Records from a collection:

■ ■ ■ ■ ■

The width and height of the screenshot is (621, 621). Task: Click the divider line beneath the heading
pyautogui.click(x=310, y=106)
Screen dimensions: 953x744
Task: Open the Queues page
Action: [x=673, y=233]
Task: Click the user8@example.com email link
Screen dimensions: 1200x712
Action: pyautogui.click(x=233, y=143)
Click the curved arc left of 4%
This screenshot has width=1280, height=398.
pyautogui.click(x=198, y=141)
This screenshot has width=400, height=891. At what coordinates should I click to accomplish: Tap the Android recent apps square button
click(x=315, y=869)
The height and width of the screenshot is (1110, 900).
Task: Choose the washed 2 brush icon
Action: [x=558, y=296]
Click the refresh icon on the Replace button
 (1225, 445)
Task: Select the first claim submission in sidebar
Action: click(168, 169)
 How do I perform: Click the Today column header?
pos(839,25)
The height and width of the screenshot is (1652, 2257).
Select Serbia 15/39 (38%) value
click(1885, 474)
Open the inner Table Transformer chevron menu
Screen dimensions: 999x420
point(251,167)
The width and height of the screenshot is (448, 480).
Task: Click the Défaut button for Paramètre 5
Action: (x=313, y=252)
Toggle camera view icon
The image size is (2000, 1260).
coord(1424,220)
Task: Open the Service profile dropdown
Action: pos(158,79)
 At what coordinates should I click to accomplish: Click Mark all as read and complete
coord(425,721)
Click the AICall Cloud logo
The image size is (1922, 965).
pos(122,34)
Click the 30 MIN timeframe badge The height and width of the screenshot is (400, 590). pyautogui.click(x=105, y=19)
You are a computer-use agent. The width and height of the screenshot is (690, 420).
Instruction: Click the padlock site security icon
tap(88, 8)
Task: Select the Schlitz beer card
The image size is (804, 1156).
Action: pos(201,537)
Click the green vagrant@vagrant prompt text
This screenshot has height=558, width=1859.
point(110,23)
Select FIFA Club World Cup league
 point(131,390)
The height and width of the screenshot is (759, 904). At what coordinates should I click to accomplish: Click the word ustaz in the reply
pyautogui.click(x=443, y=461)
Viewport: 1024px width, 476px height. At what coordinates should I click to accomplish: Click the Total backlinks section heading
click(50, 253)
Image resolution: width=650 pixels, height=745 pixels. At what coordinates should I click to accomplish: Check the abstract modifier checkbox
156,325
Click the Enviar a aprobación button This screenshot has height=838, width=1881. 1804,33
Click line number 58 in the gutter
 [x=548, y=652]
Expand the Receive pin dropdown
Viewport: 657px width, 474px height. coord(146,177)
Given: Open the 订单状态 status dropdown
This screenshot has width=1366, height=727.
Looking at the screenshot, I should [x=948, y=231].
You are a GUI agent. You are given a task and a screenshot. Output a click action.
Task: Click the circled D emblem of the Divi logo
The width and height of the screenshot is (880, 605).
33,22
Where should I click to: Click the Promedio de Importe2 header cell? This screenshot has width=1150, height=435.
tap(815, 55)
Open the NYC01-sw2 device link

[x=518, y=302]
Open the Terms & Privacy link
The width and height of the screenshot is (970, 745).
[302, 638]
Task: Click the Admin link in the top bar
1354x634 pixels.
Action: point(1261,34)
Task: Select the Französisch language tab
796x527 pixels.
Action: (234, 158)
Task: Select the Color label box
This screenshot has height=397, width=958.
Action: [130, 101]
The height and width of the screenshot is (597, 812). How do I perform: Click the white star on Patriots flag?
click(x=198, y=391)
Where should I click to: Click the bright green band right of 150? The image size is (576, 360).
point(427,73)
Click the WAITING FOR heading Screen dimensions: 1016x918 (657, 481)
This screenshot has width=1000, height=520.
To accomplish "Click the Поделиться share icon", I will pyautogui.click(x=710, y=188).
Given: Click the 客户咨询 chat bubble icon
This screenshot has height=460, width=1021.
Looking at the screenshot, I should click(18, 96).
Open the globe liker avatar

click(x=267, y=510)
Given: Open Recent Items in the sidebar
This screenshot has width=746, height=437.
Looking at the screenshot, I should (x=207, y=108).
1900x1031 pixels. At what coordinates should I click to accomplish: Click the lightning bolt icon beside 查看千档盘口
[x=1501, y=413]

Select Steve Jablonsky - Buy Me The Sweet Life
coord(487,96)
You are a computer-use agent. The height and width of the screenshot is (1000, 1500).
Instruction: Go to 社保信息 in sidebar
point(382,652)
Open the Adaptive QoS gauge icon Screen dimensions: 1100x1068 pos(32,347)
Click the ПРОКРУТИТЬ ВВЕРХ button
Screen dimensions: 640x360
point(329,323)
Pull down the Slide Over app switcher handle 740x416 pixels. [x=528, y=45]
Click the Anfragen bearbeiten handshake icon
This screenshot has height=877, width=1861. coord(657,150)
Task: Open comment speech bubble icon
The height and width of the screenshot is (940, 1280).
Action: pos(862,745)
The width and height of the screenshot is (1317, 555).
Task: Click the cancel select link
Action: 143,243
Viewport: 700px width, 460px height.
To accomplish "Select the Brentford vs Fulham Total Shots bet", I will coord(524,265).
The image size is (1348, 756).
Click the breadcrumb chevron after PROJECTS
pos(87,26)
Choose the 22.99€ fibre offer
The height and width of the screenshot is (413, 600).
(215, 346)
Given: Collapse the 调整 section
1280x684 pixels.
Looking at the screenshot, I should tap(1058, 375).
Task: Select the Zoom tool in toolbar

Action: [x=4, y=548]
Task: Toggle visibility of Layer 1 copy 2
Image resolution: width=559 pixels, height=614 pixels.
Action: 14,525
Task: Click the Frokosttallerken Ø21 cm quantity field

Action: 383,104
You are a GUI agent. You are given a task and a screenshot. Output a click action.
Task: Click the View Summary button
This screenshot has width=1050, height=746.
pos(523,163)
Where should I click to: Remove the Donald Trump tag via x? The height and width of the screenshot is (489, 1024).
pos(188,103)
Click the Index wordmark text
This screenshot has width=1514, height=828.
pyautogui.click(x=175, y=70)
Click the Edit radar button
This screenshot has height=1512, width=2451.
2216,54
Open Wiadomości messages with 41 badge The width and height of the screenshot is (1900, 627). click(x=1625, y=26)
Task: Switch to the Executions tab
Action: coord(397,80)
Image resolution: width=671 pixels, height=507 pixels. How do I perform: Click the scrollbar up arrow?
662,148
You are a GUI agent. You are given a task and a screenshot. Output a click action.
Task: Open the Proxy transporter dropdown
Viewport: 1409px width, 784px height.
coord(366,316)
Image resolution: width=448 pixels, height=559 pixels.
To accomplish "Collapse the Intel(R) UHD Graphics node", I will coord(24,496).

■ ■ ■ ■ ■

The records above are to be printed out again exactly, without omission.

◆ PROBLEM SOLUTION
The width and height of the screenshot is (621, 621). Task: Click the divider line beneath the heading
pyautogui.click(x=310, y=106)
Screen dimensions: 953x744
Task: Open the Queues page
Action: [x=673, y=233]
Task: Click the user8@example.com email link
Screen dimensions: 1200x712
Action: pyautogui.click(x=233, y=143)
Click the curved arc left of 4%
This screenshot has width=1280, height=398.
pyautogui.click(x=198, y=141)
This screenshot has width=400, height=891. At what coordinates should I click to accomplish: Tap the Android recent apps square button
click(x=315, y=869)
The height and width of the screenshot is (1110, 900).
Task: Choose the washed 2 brush icon
Action: [x=558, y=296]
Click the refresh icon on the Replace button
 (1225, 445)
Task: Select the first claim submission in sidebar
Action: click(168, 169)
 How do I perform: Click the Today column header?
pos(839,25)
The height and width of the screenshot is (1652, 2257).
Select Serbia 15/39 (38%) value
click(1885, 474)
Open the inner Table Transformer chevron menu
Screen dimensions: 999x420
point(251,167)
The width and height of the screenshot is (448, 480).
Task: Click the Défaut button for Paramètre 5
Action: (x=313, y=252)
Toggle camera view icon
The image size is (2000, 1260).
coord(1424,220)
Task: Open the Service profile dropdown
Action: pos(158,79)
 At what coordinates should I click to accomplish: Click Mark all as read and complete
coord(425,721)
Click the AICall Cloud logo
The image size is (1922, 965).
pos(122,34)
Click the 30 MIN timeframe badge The height and width of the screenshot is (400, 590). pyautogui.click(x=105, y=19)
You are a computer-use agent. The width and height of the screenshot is (690, 420).
Instruction: Click the padlock site security icon
tap(88, 8)
Task: Select the Schlitz beer card
The image size is (804, 1156).
Action: pos(201,537)
Click the green vagrant@vagrant prompt text
This screenshot has height=558, width=1859.
point(110,23)
Select FIFA Club World Cup league
 point(131,390)
The height and width of the screenshot is (759, 904). At what coordinates should I click to accomplish: Click the word ustaz in the reply
pyautogui.click(x=443, y=461)
Viewport: 1024px width, 476px height. At what coordinates should I click to accomplish: Click the Total backlinks section heading
click(50, 253)
Image resolution: width=650 pixels, height=745 pixels. At what coordinates should I click to accomplish: Check the abstract modifier checkbox
156,325
Click the Enviar a aprobación button This screenshot has height=838, width=1881. 1804,33
Click line number 58 in the gutter
 [x=548, y=652]
Expand the Receive pin dropdown
Viewport: 657px width, 474px height. coord(146,177)
Given: Open the 订单状态 status dropdown
This screenshot has width=1366, height=727.
Looking at the screenshot, I should [x=948, y=231].
You are a GUI agent. You are given a task and a screenshot. Output a click action.
Task: Click the circled D emblem of the Divi logo
The width and height of the screenshot is (880, 605).
33,22
Where should I click to: Click the Promedio de Importe2 header cell? This screenshot has width=1150, height=435.
tap(815, 55)
Open the NYC01-sw2 device link

[x=518, y=302]
Open the Terms & Privacy link
The width and height of the screenshot is (970, 745).
[302, 638]
Task: Click the Admin link in the top bar
1354x634 pixels.
Action: point(1261,34)
Task: Select the Französisch language tab
796x527 pixels.
Action: (234, 158)
Task: Select the Color label box
This screenshot has height=397, width=958.
Action: [130, 101]
The height and width of the screenshot is (597, 812). How do I perform: Click the white star on Patriots flag?
click(x=198, y=391)
Where should I click to: Click the bright green band right of 150? The image size is (576, 360).
point(427,73)
Click the WAITING FOR heading Screen dimensions: 1016x918 (657, 481)
This screenshot has width=1000, height=520.
To accomplish "Click the Поделиться share icon", I will pyautogui.click(x=710, y=188).
Given: Click the 客户咨询 chat bubble icon
This screenshot has height=460, width=1021.
Looking at the screenshot, I should click(18, 96).
Open the globe liker avatar

click(x=267, y=510)
Given: Open Recent Items in the sidebar
This screenshot has width=746, height=437.
Looking at the screenshot, I should (x=207, y=108).
1900x1031 pixels. At what coordinates should I click to accomplish: Click the lightning bolt icon beside 查看千档盘口
[x=1501, y=413]

Select Steve Jablonsky - Buy Me The Sweet Life
coord(487,96)
You are a computer-use agent. The height and width of the screenshot is (1000, 1500).
Instruction: Go to 社保信息 in sidebar
point(382,652)
Open the Adaptive QoS gauge icon Screen dimensions: 1100x1068 pos(32,347)
Click the ПРОКРУТИТЬ ВВЕРХ button
Screen dimensions: 640x360
point(329,323)
Pull down the Slide Over app switcher handle 740x416 pixels. [x=528, y=45]
Click the Anfragen bearbeiten handshake icon
This screenshot has height=877, width=1861. coord(657,150)
Task: Open comment speech bubble icon
The height and width of the screenshot is (940, 1280).
Action: pos(862,745)
The width and height of the screenshot is (1317, 555).
Task: Click the cancel select link
Action: 143,243
Viewport: 700px width, 460px height.
To accomplish "Select the Brentford vs Fulham Total Shots bet", I will coord(524,265).
The image size is (1348, 756).
Click the breadcrumb chevron after PROJECTS
pos(87,26)
Choose the 22.99€ fibre offer
The height and width of the screenshot is (413, 600).
(215, 346)
Given: Collapse the 调整 section
1280x684 pixels.
Looking at the screenshot, I should tap(1058, 375).
Task: Select the Zoom tool in toolbar

Action: [x=4, y=548]
Task: Toggle visibility of Layer 1 copy 2
Image resolution: width=559 pixels, height=614 pixels.
Action: 14,525
Task: Click the Frokosttallerken Ø21 cm quantity field

Action: 383,104
You are a GUI agent. You are given a task and a screenshot. Output a click action.
Task: Click the View Summary button
This screenshot has width=1050, height=746.
pos(523,163)
Where should I click to: Remove the Donald Trump tag via x? The height and width of the screenshot is (489, 1024).
pos(188,103)
Click the Index wordmark text
This screenshot has width=1514, height=828.
pyautogui.click(x=175, y=70)
Click the Edit radar button
This screenshot has height=1512, width=2451.
2216,54
Open Wiadomości messages with 41 badge The width and height of the screenshot is (1900, 627). click(x=1625, y=26)
Task: Switch to the Executions tab
Action: coord(397,80)
Image resolution: width=671 pixels, height=507 pixels. How do I perform: Click the scrollbar up arrow?
662,148
You are a GUI agent. You are given a task and a screenshot. Output a click action.
Task: Open the Proxy transporter dropdown
Viewport: 1409px width, 784px height.
coord(366,316)
Image resolution: width=448 pixels, height=559 pixels.
To accomplish "Collapse the Intel(R) UHD Graphics node", I will coord(24,496).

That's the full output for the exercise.